Page:
He's still talking to many of those kids, who are now adults, about science — climate change, in particular. Nye told Colorado Matters he's concerned with what he sees as a growing anti-science movement.

"The President of the United States and his vice president have said succinctly, that they don't accept climate change," Nye says.

Nye's rise to fame, and his decades-long fight for science are chronicled in the new documentary, "Bill Nye: Science Guy." To see the effects of climate change firsthand, Nye visits an ice core extraction site and the glaciers in Greenland with University of Colorado professor and climatologist Jim White.

"It was really something," Nye says. "I’ve been reading about and seeing air photographs of receding glaciers for years, and to be standing right across from the toe, or the end, of one of the glaciers and watch it fall apart before your eyes is troubling."

"They are very concerned about the fact that we've lost a couple of weeks in the fall, and we lost a couple of weeks in the spring to Colorado's ski season," White says. "That is money and that is fun, and we're taking away both money and fun."

Read the transcript of the interview with Nye and White below:

Nathan Heffel: Bill, Jim, welcome to Colorado Matters.

Jim White: Thanks!

Bill Nye: It’s so good to be here.

NH: Now, Jim, to show Bill the evidence of human caused climate change you take him to an Ice Core Lab in Greenland.

[CLIP FROM DOCUMENTARY] JW: Snow falls every year and you get layers and layers of ice, like pages in a book, and as we read this book we learn more and more about the story of our planet.

NH: What evidence is collected from ice cores that, in your mind, prove humans are causing climate change?

JW: I think Ice cores give us the basic baseline information that we need to make that connection.  In ice cores you can find greenhouse gasses and in ice cores you can find temperature records and we can put those together and show that when carbon dioxide goes up temperatures go up and when carbon dioxide goes down temperatures go down.

BN: It’s, and, as I say all the time, there’s nobody running around under the ice sheet in Greenland with a hypodermic needle squirting bubbles of ancient atmosphere into the ice. It’s just not how it is.

NH: Bill, what was it like seeing the melting ice caps first hand?

BN: Well, it’s,  it’s creepy.  

NH: Creepy?

BN: And, frankly, it’s exciting.  I mean, it’s just... I have been talking about ice cores in my public talks, like at colleges, for over ten years and so thanks to Jim I finally, actually, went to see where they’re extracted from the actual ice.  It was really something. And then I’ve been reading about and seeing air photographs of receding glaciers for years and to be standing right across from the toe, or the end, of one of the glaciers and watch it fall apart before your eyes is troubling and, frankly it’s exciting.  I mean, there’s tons of ice, the piece of ice, the big piece that fell while we were standing there was probably a 100 feet high, probably weighed, I don’t know, 30 tons, 40 tons.

Work required: Using the Bill Nye climate change interview, say whether each statement agrees with it, answering yes or no and quoting the words that decide it: (a) Nye visited glaciers in Greenland with Jim White; (b) Nye says he has discussed ice cores in public talks for over twenty years; (c) Nye estimates the piece of ice that fell was about 100 feet high. The lines that come after this text aren't needed for anything here.

Dataset excerpt:
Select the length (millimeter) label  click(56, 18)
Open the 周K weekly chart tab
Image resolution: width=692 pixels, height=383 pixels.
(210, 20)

Worked answer:
(a) Yes: "Nye visits an ice core extraction site and the glaciers in Greenland with University of Colorado professor and climatologist Jim White."
(b) No: "I have been talking about ice cores in my public talks, like at colleges, for over ten years"
(c) Yes: "the big piece that fell while we were standing there was probably a 100 feet high"